Yesterday, the government confirmed the county council and its seven lower-tier districts will be scrapped and replaced with two new unitary authorities from April 2021.

In a report to a meeting of Northamptonshire’s cabinet this week section 151 officer Ian Duncan said the council’s provisional outturn for the year to March 31 was an improvement of £31.1m on the in-year forecast overspend position reported when the authority issued a section 114 notice in July.

The notices, which are effectively an admission that an authority cannot meet its budget commitments, ban new expenditure on non-statutory services. 

It was Northamptonshire’s second section 114 notice of the year and said that, taking into account the county’s brought-forward deficit from 2017-18, Northamptonshire had an overall forecast deficit of £60-70m, rising to £125m by the end of the 2019/20 financial year. The report to councillors this week says £41.5m of unfunded deficit still remains from 2017/18.

Duncan, who took up his post in November, said Northamptonshire’s 2018-19 progress had been secured “through the hard work and patient endeavour of staff at all levels across the council, working under the clear direction of a new cabinet and executive leadership team.

“The level of savings delivered in-year has been unprecedented,” he said.

“This provisional outturn position of a £1m underspend for 2018/19 has been achieved because of the successful delivery of budgeted savings of £24.8m, and savings from the stabilisation plan amounting to £8.2m.”

Adult social services made the biggest single contribution to the £24.8m figure, with an underspend of £10.3m. “Corporate costs” made the second-largest contribution, with an underspend of £5.5m. Children First Northamptonshire underspent by £4.7m.

Duncan said the budget had been balanced in-year without the use of the capital dispensation granted by secretary of state for local government James Brokenshire that would allow it to use capital receipts for revenue. Duncan’s report identified £76m of available capital receipts, more than half related to the sale of the authority’s One Angel Square building.

Duncan said the agreed capital dispensation could be used to deal with deficits inherited before the 2018/19 financial year.
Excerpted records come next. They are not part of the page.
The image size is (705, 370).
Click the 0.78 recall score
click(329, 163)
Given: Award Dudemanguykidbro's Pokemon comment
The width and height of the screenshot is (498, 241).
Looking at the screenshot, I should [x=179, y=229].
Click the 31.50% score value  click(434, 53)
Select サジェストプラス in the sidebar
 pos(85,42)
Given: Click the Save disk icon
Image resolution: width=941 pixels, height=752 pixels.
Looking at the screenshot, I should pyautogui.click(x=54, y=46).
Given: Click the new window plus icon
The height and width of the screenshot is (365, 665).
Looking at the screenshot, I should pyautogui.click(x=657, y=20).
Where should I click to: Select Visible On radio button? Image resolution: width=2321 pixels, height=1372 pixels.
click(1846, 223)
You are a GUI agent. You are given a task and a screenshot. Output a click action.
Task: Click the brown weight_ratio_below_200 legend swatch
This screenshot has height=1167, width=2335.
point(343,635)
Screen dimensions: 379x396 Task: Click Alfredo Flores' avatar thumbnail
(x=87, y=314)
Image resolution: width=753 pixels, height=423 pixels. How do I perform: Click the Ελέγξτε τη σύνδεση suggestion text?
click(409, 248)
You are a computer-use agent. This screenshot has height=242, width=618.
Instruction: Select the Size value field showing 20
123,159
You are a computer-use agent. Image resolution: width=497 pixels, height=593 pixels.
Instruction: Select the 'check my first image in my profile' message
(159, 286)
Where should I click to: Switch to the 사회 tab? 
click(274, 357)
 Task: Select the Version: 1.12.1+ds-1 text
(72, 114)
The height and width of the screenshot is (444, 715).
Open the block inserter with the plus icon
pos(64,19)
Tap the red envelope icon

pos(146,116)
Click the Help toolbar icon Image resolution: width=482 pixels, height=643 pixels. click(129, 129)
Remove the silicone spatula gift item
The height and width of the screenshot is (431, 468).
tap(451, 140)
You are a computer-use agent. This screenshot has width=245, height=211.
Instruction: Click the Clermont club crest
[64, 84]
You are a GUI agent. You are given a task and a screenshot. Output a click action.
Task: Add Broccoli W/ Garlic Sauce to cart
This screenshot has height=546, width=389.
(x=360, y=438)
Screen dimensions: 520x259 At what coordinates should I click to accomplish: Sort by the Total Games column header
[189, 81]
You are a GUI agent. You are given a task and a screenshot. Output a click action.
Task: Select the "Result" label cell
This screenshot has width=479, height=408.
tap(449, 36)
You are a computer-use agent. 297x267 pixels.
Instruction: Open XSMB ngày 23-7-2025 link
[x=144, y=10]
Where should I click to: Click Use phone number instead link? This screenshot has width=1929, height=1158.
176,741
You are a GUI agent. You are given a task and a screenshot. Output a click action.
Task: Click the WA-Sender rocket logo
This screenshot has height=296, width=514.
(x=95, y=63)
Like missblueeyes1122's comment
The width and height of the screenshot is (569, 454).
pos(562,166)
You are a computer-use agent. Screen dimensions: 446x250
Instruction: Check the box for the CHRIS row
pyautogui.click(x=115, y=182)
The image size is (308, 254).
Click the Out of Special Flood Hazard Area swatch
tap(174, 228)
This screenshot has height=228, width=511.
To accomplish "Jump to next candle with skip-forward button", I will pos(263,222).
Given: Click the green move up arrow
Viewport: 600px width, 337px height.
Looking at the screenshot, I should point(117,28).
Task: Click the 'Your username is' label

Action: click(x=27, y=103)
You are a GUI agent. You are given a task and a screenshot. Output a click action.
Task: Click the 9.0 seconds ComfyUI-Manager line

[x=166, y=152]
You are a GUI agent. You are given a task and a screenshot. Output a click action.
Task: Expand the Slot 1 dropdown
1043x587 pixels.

He proposed using £41.5m to fund the total brought-forward unfunded deficit from 2017-18; £20m to create an un-allocated revenue reserve; and £8.5m to mitigate savings included in the council’s stabilisation plan that were not delivered.

Elsewhere, the report flagged issues with the Local Government Shared Services partnership – known as LGSS – run by Northamptonshire with Cambridgeshire and Milton Keynes councils, and which offers services to a range of other public-sector organisations.

It said there had been “a number of long standing, historic billing issues” between LGSS Law and Northamptonshire and that the authority was currently owed £1.78m by the entity, most of which relates to historic recharges of agency workers from 2015/16.

Duncan noted: “At present, the company’s cash flow position is not at a sufficient level to be able to repay this outstanding debt to Northamptonshire County Council, and as such, recovery of these sums are at risk.”

The reorganisation of Northamptonshire’s local-government map confirmed yesterday will create new unitary councils called North Northamptonshire and Northamptonshire West. 

North Northamptonshire will bring together the current districts of Kettering, Corby, East Northamptonshire and Wellingborough. The West Northamptonshire authority will cover the districts of Daventry, Northampton and South Northamptonshire.

Announcing the government’s decision, secretary of state James Brokenshire said the new authorities would “usher in a new era for the county, transforming the way services are delivered”.

He added that education secretary Damian Hinds was “minded” to create a children’s trust to deliver social care for young people across the whole county on behalf of the two councils.

Brokenshire said the move would “ensure continuity” of services and followed the creation of effective children’s trusts in Doncaster, Slough and Birmingham.